There's a middle ground.

Micro ORMs.

chii · on Sept 21, 2019

A micro ORM is just an ORM, written well and modularly. It isn't a middle ground - it's choosing to use a well written library.

A lot of people conflate ORM's leaking because of poor designed library with ORM being a bad abstraction in general.

scarface74 · on Sept 21, 2019

One of the most popular Micro ORMs for C# is Dapper which is used by Stack Overflow.

There is no real abstraction. You write standard SQL and it maps your recordset to an object. You know exactly what code is running.

There are extensions that will take a POCO object and create an insert statement and I believe updates, but where ORMs usually get obtuse and do magic are Selects. It’s hard to generate a suboptimal Insert or Update.

ct520 · on Sept 21, 2019

So.. pattern I see emerging. Use orm for the common stuff and execute sql for complicated queries (like reports)

JohnBooty · on Sept 21, 2019

Ruby on Rails’ ActiveRecord, for all its heft, is excellent at this. You can use raw SQL any time you like. It was an explicit design goal from day 1.

There are times I dislike things about it, and it can be quite heavy, but it’s very easy to mix and match ActiveRecord ORM code and raw SQL even within a single model class.

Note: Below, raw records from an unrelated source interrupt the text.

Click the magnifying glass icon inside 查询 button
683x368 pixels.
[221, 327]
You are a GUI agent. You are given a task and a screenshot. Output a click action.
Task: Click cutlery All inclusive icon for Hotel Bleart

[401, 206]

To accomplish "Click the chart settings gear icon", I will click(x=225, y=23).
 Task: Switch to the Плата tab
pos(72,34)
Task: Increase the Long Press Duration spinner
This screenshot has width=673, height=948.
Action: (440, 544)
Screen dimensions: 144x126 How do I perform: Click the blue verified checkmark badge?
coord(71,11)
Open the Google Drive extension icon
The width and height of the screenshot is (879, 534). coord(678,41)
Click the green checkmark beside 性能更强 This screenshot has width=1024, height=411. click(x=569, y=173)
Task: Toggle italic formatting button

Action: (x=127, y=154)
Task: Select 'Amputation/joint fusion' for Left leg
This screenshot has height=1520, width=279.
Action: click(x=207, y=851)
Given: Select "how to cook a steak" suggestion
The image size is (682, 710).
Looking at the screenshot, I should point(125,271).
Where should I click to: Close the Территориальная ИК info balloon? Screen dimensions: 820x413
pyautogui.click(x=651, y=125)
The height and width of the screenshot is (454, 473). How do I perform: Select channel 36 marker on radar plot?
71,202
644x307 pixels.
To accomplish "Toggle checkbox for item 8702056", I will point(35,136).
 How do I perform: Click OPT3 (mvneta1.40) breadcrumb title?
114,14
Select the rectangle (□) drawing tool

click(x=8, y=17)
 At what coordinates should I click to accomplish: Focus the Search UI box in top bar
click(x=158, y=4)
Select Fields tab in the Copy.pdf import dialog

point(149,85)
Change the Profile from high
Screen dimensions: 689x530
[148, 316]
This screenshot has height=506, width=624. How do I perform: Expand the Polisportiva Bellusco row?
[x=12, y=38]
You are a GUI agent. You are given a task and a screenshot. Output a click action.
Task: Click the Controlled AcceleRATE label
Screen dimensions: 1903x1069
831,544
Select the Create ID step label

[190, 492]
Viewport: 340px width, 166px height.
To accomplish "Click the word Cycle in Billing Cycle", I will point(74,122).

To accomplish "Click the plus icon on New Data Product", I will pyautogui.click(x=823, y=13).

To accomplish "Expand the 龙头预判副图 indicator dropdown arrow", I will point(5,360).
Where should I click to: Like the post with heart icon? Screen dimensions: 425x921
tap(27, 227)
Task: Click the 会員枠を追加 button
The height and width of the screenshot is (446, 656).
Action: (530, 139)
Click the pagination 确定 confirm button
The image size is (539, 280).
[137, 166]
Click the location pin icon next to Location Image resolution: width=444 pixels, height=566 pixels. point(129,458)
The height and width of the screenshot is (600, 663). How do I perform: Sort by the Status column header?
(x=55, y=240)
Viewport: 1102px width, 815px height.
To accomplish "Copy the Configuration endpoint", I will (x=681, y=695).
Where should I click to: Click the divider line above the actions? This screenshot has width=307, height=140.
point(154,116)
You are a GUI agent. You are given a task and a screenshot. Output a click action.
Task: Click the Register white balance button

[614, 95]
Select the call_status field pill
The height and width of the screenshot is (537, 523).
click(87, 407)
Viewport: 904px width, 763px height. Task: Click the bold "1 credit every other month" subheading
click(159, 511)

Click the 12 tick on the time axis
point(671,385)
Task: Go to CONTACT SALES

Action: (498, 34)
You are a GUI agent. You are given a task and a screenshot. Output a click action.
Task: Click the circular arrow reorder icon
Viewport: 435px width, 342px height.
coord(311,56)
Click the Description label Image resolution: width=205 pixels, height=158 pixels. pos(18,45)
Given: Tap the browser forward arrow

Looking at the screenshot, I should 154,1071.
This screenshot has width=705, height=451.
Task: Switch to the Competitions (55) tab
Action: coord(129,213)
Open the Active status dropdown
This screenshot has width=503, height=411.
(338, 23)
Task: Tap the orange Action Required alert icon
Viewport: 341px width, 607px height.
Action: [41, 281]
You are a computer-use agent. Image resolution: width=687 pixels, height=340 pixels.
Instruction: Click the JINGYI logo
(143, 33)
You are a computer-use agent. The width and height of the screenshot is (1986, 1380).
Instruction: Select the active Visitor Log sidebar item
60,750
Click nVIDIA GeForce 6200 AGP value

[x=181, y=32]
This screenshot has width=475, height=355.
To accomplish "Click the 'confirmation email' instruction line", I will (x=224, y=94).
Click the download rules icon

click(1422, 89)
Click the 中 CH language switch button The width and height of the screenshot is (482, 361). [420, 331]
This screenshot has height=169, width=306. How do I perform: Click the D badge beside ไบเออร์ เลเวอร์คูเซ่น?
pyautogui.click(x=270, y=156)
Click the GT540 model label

Trisell · on Sept 21, 2019

That’s how I’ve done it on my last two projects. We used TypeORM for the standard repeated simple queries, and then wrote custom SQL for our complicated queries that the ORM failed at and then just executed them with the ORM. It was really nice and made for easier table refactors because we didn’t have to go through and audit every query that was calling that table.

Rapzid · on Sept 21, 2019

TypeORM is a step in the right direction for JS ORMs bit it's like 1/8th of the way there IMHO. A nearly fully typed ORM is possible now with Typescript and of course proxy's are out now.. TypeORM was doing too much ADHOC string building under the covers as well. I believe a SQL AST is the way to go. It can be transformed and compiled to database specific SQL allowing for things like predicate push down, optimization, and a sane way to implement db specific optimizations and extensions.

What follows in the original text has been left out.